* CONSIGNES *
A. Répondez brièvement à ces questions sur le texte sur la bioéthique :
(i) À l'exception de laquelle les lois de bioéthique françaises ont-elles toutes été des lois d'interdiction ?
(ii) À quelle fréquence se dit-on favorable à la tenue d'États généraux ?
(iii) Quelles deux institutions ont récemment rendu des avis concernant les enfants nés d'une GPA ?
B. Reprenez, s'il vous plaît, le texte sur la bioéthique à la suite de sa dernière phrase.

Sur l'accès aux données personnelles et le partage des données de santé, il va être nécessaire de trouver un équilibre, ainsi que je l'ai déjà indiqué. Mais je crois qu'il importe tout particulièrement de faire en sorte que la nouvelle loi de bioéthique soit une loi d'ouverture, prudente certes, qui pose des limites, mais qui reste une loi de confiance. Car, à l'exception de la première, toutes les lois de bioéthique françaises ont été des lois d'interdiction. Le principal intérêt des États généraux a été de définir un socle de grandes valeurs bioéthiques que partagent nos concitoyens. Ces valeurs, nous ne voulons pas les détruire, nous voulons au contraire les conserver en leur donnant de meilleures assises. Mais sur les sujets nouveaux, efforçons-nous de nous montrer ouverts.

Comment organiser les prochains États généraux de la bioéthique ? Nous aurons certainement des discussions au niveau européen. Nous sommes par ailleurs favorables à des États généraux tous les cinq ans, ainsi que l'indiquera l'avis du CCNE, et à ce que se déroule aussi une réflexion continue. Sous quelle forme ? Nous ne le savons pas encore précisément, mais elle se fera certainement avec vous et avec les espaces éthiques régionaux. Nous souhaitons également que le CCNE puisse lancer des signaux d'alerte lorsqu'un sujet devient préoccupant. Il pourrait par exemple s'agir de l'utilisation des nouvelles techniques de ciseaux génétique, comme les CRISP-Cas 9, non pas sur les cellules somatiques mais sur les gamètes. Ces techniques ne présentent pas pour le moment d'enjeu bioéthique, tout le monde s'accordant au niveau international pour ne pas les utiliser. Mais si, dans deux ans, ce sujet nécessitait soudain un fort signal d'alerte, le CCNE pourrait le lancer.

Vous avez aussi parlé des déplacements internationaux en vue de profiter d'une législation plus permissive. Cette possibilité engendre des inégalités et donc un problème éthique, seules les personnes les plus aisées pouvant avoir accès à ces techniques à l'étranger, mais aussi des problèmes juridiques, notamment pour les enfants nés d'une GPA. Pour ces enfants, néanmoins, le problème est en voie d'être résolu. Récemment, le Conseil constitutionnel et la Cour de cassation ont en effet rendus des avis demandant à être encore un peu « lissés » mais qui reviennent, schématiquement, à ne pas admettre la GPA tout en donnant à titre exceptionnel un statut à des enfants qui n'ont pas à pâtir de certaines décisions.

* DONNÉES FOURNIES *
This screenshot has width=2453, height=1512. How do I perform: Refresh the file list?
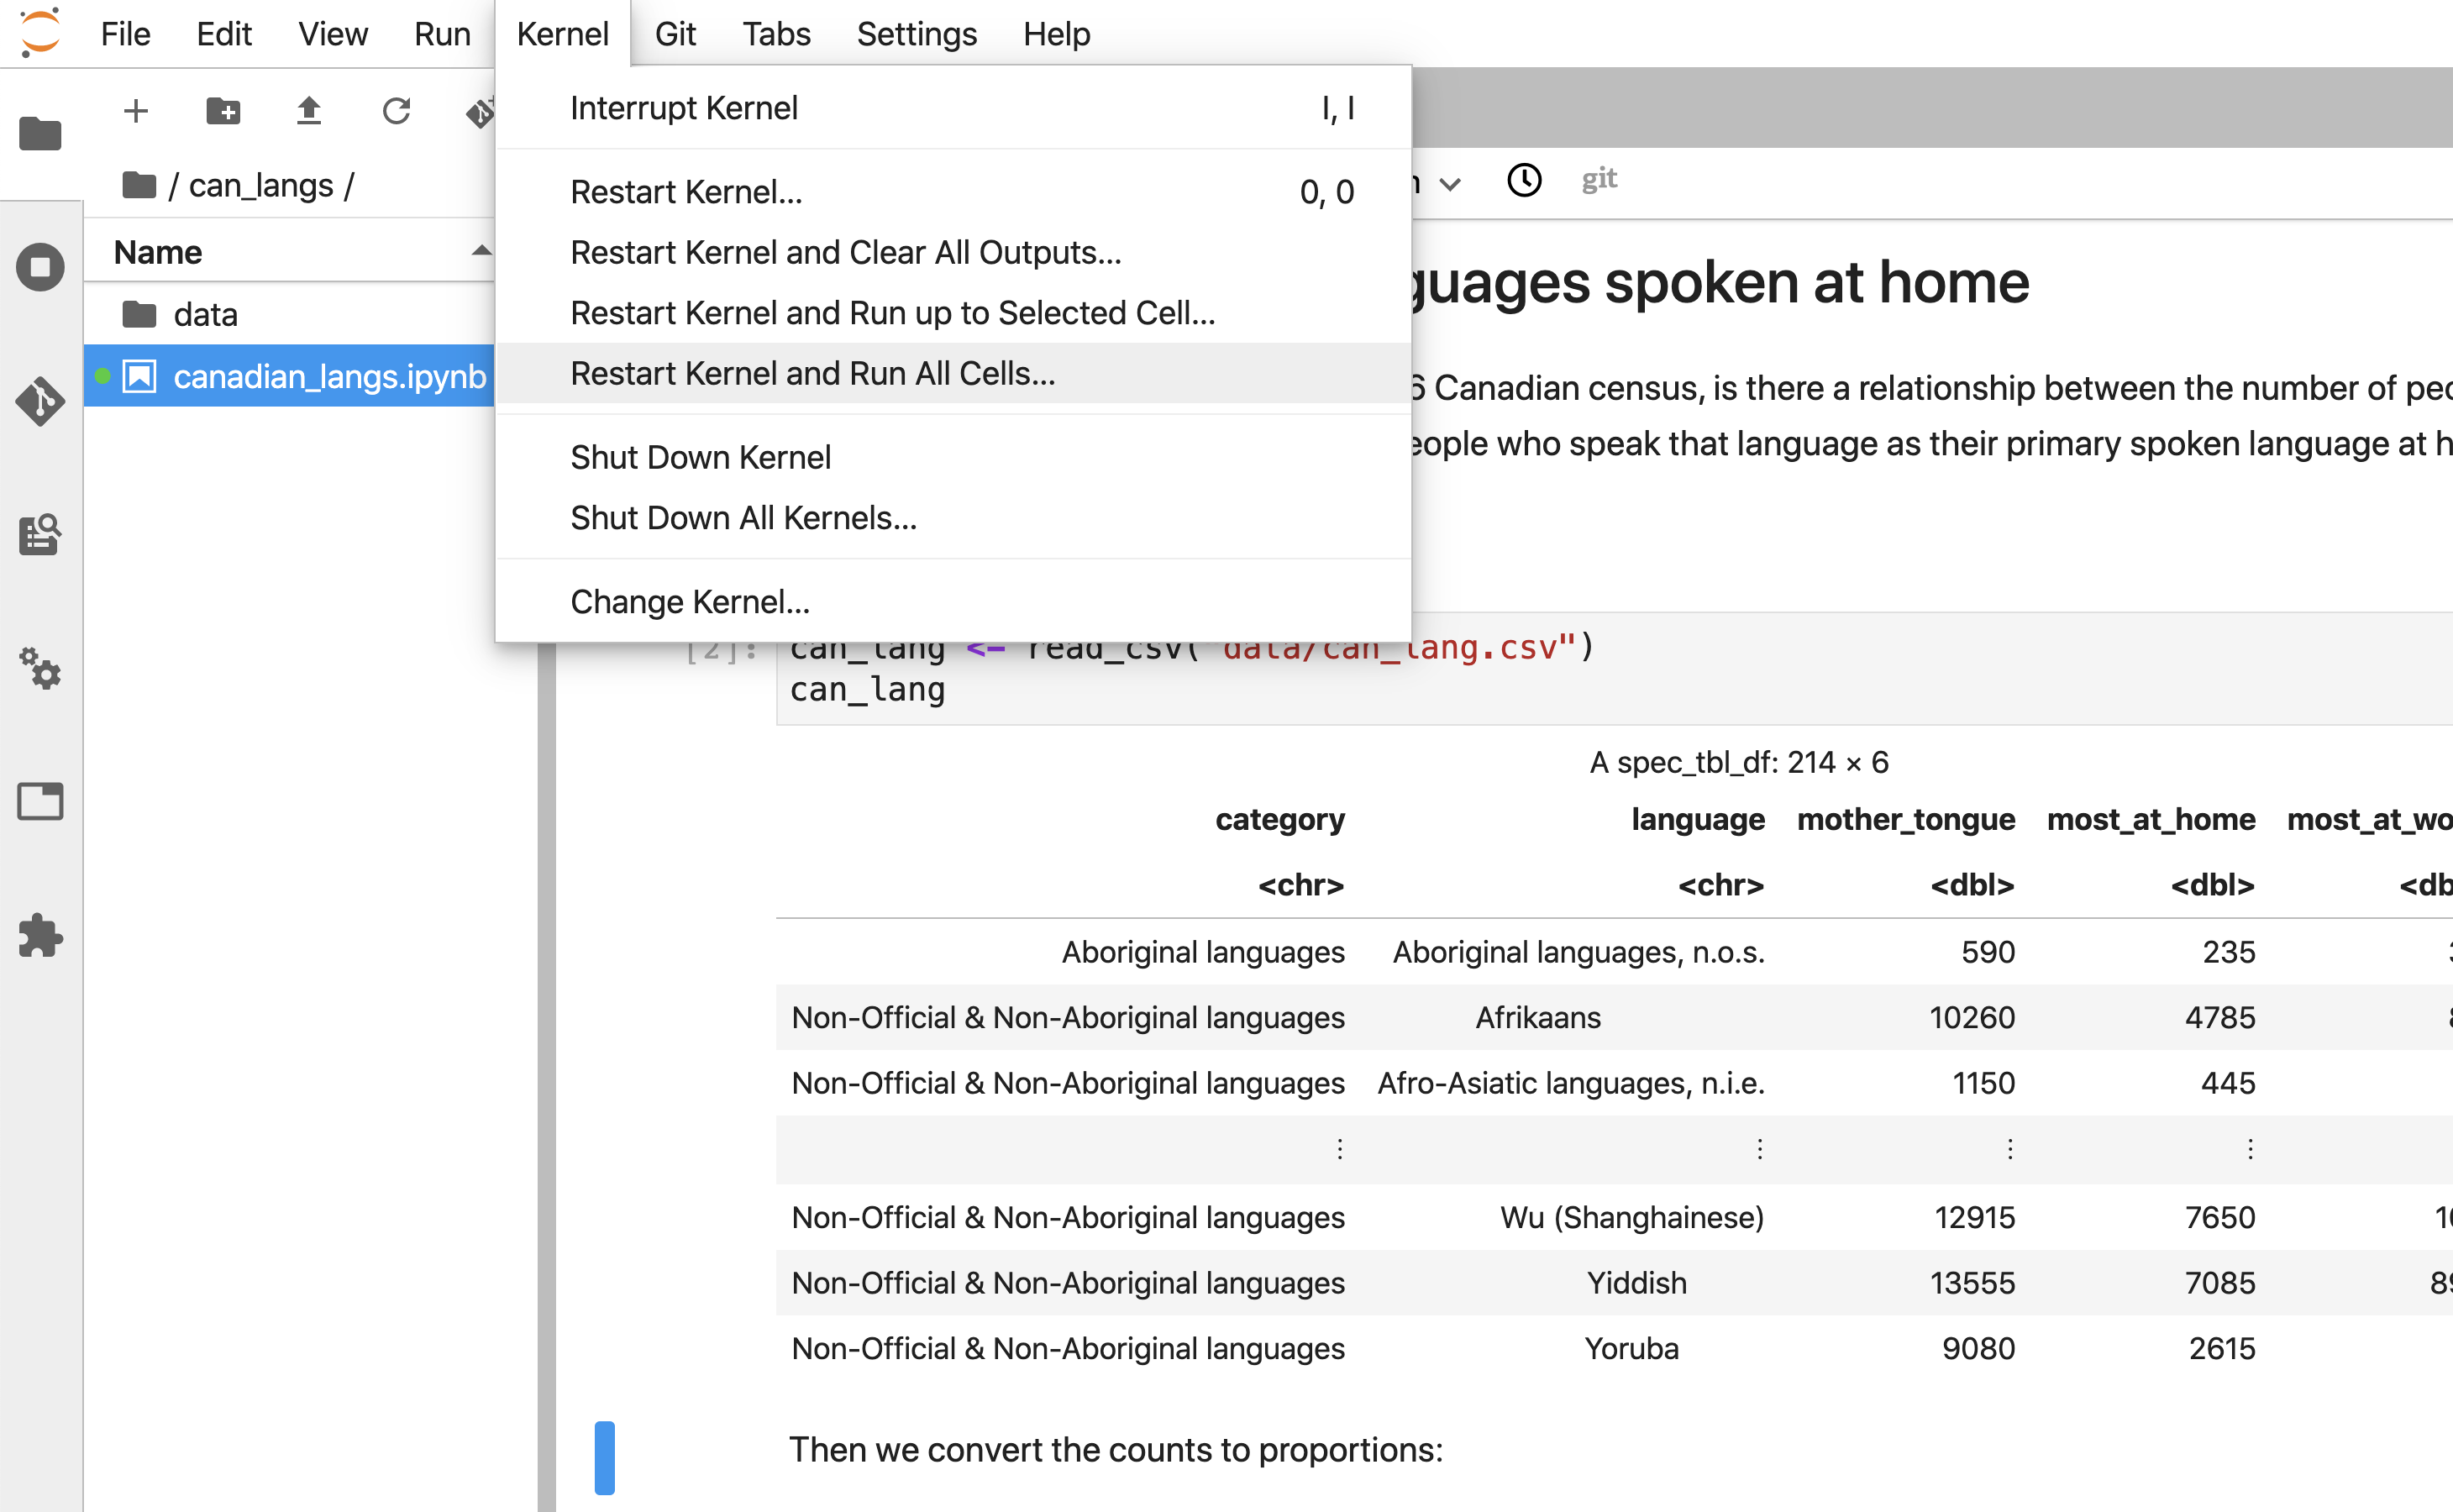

* RÉPONSES NUMÉROTÉES *
A.
(i) La première.
(ii) Tous les cinq ans.
(iii) Le Conseil constitutionnel et la Cour de cassation.

B.
J'ai également répondu à la question qui portait sur le rapport de la CNIL sur les enjeux éthiques des algorithmes et de l'intelligence artificielle et qui ne concerne pas la seule santé. Un équilibre est à trouver entre un certain nombre de contraintes. Les notions fondamentales sur lesquelles nous devons nous interroger sont celles de consentement et de place du citoyen au coeur du système de soins.

Sur l'exigence éthique, j'aurai deux souhaits, qui seront ma conclusion. Premièrement, il nous faut faire en sorte que la loi de 2018, ou plus vraisemblablement de 2019, soit, je le répète, une loi d'ouverture anticipant les questions qui, sur de nouveaux sujets, pourraient se poser dans les années à venir.

Deuxièmement, je désirerais aussi que, sur ces problèmes de santé, nous tenions compte de l'inquiétude de nos concitoyens qui voient que notre système de soins est un peu à bout de course, particulièrement pour les plus défavorisés et les plus anciens. Confrontés à l'explosion des coûts des médicaments et des technologies médicales, nos compatriotes se demandent aussi avec anxiété quelle place ils occuperont à l'avenir dans le système de santé. C'est pourquoi le CCNE souhaite soit user de son pouvoir d'auto-saisine, soit être saisi au plus haut niveau de l'État, pour mener la réflexion qui s'impose sur les grands problèmes de bioéthique relatifs au statut du patient face à cette médecine du futur. (Applaudissements.)